The Ajax is 2.0 kilometres north of Lardeau Creek and 1.0 kilometre east of Ferguson Creek. It is at approximately 1625 metres elevation on a spur on the southwest slope of Nettie L. Mountain. The Ajax workings are part of the past producing Nettie L. [082KNW100] mining operation.

The Nettie L. area is covered by a well-defined cluster of crown granted mineral claims. The principal tenures are the Nettie L. (L.4954), Nettie L. Fraction (L.5689), Ajax (L.4955), Copper Reef (L.4957), Lulu Bell Fraction (L.4958) and Good Luck (L.4956). The main workings are on the Nettie L. (L.4954) claim. However, the "main lead" extends to the southeast, where adits driven on the Copper Reef property exploit the vein on the Ajax claim. The two sets of workings are approximately 400 metres apart. The vein structure also extends to the northwest of Nettie L., where it was accessed by means of an adit on the Gyp Fraction (L.5691) [082KNW010].
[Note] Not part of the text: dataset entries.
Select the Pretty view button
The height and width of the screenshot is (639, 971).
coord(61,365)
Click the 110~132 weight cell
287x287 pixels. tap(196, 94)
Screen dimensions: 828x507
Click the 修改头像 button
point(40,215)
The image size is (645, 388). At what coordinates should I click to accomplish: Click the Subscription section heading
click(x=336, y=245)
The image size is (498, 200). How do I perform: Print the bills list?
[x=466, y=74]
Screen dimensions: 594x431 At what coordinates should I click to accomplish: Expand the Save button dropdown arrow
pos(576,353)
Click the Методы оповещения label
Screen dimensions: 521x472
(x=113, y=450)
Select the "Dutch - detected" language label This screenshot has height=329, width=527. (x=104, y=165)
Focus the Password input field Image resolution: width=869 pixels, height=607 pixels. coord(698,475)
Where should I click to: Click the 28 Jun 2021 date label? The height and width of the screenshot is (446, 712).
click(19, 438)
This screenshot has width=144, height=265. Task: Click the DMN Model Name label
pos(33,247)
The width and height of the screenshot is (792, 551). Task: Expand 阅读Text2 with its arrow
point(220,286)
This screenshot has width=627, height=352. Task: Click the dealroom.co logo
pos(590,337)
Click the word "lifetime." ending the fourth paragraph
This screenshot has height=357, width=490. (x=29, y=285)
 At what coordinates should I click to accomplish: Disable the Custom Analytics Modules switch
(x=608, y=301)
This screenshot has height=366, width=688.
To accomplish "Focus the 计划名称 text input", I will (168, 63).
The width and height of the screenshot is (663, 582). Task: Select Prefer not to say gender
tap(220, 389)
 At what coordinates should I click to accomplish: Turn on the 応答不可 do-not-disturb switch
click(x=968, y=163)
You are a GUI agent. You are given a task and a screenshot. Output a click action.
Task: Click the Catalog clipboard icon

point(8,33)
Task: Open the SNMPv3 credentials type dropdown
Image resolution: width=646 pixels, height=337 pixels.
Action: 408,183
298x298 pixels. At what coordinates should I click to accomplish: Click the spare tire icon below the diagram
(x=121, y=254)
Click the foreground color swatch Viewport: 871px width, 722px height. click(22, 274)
The Ajax, Nettie L. and Gyp Fraction claims were located in 1892 by Mr. W.B. Pool, who went on to form Great Western Mines Limited, in 1901, to develop them. The Ajax claim was stripped and trenched in 1899, and approximately 90 metres of underground development was completed in 1901. Great Western Mines Limited acquired the Nettie L. and adjacent tenures in 1901 and, the following year, acquired the Silver Cup [082KNW027] mine to the south of Lardeau Creek - with the intension of putting both operations under the same management. In 1902, the company installed an air compressor and a 60-horse power boiler on the Nettie L. property and operated the mine until the higher-grade ores ran out, in 1903. It then built a 90 tonne per day mill and concentrator at Five-mile, on Lardeau Creek, and erected a tramway to the Nettie L. The mill was designed to treat lower-grade ore from both the Nettie L. and Silver Cup operations; however, it failed to do so and the Nettie L. mine shut down in 1904. The Nettie L. and Silver Cup operations were acquired by Ferguson Mines Limited in 1909. The company reopened some of the old workings, and drove three crosscuts and developed four levels on the Ajax claim. An additional 30 metres of development work was completed the following year. Daney and Company leased the Nettie L. and Ajax in 1912 and made small shipments from the workings in 1912, 1913 and 1914. In 1929, the Ajax workings were in a state of disrepair. However, the following year, Gold Prospects Limited acquired an interest in the operation. In 1936, Security and Investment Corporation Limited made repairs to the road and buildings. Similarly, a decade later, Cansil Consolidated Mines Limited optioned the property, reopened the adits and made some necessary repairs to the infrastructure. It also installed a compressor and did some diamond drilling.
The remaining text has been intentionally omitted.